December 10th, 2018 by Jake Stofan

The number of reported rapes jumped 3.8% in the first six months of this year.

Currently, rapists can be prosecuted within 8 years of the crime, but new legislation would nearly double the statute of limitations for future cases to 15 years.

Meg Baldwin runs Refuge House, a rape crisis center.

She estimates 20% of the calls she receives are about cases 10 years or older.

“Those survivors will have a wider window to come to terms with what happened to them, to appreciate the impact of the attack on themselves as individuals and to make that big decision to come forward,” said Baldwin.

Representative Evan Jenne says the extension makes sense, given the capability of modern technology.

“With the advancements that we’ve had in DNA techniques it doesn’t make sense not to, for me at least personally, not to push back the statue of limitations. Especially on an act as heinous and vile as a sexual assault,” said Jenne.

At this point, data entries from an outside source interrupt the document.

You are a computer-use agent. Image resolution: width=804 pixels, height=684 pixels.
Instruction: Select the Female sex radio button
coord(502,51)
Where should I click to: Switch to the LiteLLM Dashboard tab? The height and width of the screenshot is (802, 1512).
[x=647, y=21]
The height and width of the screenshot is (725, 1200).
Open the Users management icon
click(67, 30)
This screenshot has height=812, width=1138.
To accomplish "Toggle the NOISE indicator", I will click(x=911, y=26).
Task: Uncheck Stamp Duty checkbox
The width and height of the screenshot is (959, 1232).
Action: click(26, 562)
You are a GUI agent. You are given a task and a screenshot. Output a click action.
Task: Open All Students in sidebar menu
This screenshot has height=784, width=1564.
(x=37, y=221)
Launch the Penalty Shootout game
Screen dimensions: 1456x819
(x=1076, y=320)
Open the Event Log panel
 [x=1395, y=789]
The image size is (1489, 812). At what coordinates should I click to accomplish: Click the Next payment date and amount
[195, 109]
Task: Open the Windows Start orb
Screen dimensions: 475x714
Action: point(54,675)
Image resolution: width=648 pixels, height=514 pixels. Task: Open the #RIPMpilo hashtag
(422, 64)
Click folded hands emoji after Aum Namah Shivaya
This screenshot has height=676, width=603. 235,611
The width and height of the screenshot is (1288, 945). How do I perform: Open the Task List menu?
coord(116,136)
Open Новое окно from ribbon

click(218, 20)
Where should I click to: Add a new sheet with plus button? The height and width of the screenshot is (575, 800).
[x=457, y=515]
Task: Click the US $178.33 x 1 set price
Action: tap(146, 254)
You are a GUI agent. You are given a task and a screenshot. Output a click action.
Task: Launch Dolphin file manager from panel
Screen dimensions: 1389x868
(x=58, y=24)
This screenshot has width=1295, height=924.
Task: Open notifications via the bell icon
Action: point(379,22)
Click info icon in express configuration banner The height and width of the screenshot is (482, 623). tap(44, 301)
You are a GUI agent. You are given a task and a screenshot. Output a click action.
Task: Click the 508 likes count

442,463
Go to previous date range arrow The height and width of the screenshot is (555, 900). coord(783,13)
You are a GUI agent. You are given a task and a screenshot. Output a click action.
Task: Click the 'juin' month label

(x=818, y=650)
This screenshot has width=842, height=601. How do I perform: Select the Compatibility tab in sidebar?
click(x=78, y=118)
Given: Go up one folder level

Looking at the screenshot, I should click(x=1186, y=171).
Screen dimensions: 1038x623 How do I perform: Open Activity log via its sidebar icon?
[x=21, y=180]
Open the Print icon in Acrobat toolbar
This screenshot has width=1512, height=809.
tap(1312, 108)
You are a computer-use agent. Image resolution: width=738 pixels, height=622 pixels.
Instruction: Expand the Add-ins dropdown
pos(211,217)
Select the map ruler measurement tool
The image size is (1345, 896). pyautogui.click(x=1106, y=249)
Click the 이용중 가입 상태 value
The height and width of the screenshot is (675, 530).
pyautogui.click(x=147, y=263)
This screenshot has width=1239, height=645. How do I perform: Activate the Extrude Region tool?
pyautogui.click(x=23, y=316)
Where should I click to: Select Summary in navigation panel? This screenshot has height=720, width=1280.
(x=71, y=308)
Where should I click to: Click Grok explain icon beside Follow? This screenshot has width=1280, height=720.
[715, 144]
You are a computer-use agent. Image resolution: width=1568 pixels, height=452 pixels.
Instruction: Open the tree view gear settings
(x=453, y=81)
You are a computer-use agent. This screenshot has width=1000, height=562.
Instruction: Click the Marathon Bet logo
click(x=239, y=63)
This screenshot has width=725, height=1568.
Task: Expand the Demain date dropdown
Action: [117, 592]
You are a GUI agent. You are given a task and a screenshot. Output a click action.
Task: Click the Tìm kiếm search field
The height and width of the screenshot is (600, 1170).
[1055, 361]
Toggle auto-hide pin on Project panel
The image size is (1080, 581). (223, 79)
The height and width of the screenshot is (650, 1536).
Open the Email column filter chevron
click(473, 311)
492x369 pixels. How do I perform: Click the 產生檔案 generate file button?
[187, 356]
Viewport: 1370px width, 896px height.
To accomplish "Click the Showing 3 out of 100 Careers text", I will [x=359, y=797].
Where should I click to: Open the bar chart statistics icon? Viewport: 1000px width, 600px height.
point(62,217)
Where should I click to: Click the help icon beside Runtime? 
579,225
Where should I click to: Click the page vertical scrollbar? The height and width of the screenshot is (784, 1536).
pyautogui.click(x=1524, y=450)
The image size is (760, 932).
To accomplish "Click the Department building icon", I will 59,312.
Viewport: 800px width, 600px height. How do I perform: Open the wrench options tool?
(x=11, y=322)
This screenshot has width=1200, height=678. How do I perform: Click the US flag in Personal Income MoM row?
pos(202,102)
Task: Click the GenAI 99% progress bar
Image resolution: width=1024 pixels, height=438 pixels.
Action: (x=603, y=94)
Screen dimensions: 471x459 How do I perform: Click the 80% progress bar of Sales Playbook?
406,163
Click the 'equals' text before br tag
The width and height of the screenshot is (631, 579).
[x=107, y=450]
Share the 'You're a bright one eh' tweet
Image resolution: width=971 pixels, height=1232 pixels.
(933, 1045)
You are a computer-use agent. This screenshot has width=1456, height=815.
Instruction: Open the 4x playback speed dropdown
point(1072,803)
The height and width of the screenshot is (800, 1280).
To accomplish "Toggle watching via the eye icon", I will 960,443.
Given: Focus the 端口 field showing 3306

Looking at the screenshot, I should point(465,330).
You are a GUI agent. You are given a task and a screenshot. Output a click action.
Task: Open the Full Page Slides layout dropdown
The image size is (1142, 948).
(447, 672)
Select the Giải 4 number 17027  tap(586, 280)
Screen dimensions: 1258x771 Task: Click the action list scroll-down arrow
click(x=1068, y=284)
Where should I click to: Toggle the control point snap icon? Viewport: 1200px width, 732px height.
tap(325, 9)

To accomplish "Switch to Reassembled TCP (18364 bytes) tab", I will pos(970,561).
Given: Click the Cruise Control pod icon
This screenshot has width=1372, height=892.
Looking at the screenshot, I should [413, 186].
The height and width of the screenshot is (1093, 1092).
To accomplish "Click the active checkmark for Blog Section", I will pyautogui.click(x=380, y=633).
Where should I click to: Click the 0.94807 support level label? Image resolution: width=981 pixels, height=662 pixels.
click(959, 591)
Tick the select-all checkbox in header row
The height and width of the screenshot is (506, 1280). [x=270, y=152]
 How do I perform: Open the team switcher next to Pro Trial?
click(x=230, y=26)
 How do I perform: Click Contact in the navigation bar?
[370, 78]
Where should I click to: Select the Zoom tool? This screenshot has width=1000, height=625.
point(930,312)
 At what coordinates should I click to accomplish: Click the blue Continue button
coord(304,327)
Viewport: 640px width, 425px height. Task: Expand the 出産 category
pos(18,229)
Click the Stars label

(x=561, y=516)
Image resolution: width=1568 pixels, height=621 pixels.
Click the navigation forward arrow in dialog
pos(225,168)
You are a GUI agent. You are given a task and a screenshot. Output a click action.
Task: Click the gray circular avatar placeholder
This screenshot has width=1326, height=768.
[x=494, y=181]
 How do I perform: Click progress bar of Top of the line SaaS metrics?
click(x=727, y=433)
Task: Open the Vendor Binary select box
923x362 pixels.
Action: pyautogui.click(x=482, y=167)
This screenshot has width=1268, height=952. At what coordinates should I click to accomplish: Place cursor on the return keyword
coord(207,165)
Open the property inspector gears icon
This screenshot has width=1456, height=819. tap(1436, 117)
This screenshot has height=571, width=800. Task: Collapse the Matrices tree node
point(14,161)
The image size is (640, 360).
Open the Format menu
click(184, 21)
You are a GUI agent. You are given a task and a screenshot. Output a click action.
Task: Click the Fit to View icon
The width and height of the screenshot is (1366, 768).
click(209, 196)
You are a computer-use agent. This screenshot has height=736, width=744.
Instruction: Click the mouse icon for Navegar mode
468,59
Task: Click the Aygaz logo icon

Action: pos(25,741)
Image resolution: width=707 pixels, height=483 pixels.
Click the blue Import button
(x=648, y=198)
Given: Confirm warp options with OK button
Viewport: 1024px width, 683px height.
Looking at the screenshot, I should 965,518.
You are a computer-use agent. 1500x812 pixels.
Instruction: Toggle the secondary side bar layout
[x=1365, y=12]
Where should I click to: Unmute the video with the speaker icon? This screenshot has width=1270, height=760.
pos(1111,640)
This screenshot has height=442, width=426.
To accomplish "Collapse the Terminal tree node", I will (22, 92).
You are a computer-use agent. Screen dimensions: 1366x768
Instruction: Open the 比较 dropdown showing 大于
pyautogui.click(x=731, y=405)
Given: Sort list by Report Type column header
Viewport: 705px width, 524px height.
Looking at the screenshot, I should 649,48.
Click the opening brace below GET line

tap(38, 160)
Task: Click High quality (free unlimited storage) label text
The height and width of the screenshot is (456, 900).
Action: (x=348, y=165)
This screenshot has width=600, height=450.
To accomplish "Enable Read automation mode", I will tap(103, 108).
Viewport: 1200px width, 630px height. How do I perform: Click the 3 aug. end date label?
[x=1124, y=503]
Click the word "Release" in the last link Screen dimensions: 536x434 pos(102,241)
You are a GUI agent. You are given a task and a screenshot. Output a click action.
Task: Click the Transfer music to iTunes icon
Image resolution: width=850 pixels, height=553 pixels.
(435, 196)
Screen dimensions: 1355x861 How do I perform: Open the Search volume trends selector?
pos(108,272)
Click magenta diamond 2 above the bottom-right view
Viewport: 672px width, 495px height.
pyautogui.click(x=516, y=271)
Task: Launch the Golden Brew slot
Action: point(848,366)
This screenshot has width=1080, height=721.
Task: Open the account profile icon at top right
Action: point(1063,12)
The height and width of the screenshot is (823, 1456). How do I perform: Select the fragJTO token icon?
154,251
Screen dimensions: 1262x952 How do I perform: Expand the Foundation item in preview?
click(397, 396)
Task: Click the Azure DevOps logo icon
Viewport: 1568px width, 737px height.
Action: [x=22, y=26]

Lawmakers allocated more than $2 million to help reduce a backlog of more than 8,600 rape kits in 2016.

1316 rape kits remain untested, but the Florida Department of Law Enforcement has a goal of processing all of them by June of 2019.

To prevent future backlogs, the new legislation would require FDLE to track the status of rape kits.

“That’s a great next chapter to this story,” said Baldwin.

If the bill passes, FDLE would have until 2020 to implement the new tracking requirements.

A second bill filed in the Senate would abolish any statute of limitations for sexual battery on persons under the age of 18.

Currently those protections are only guaranteed to victims under the age of 16.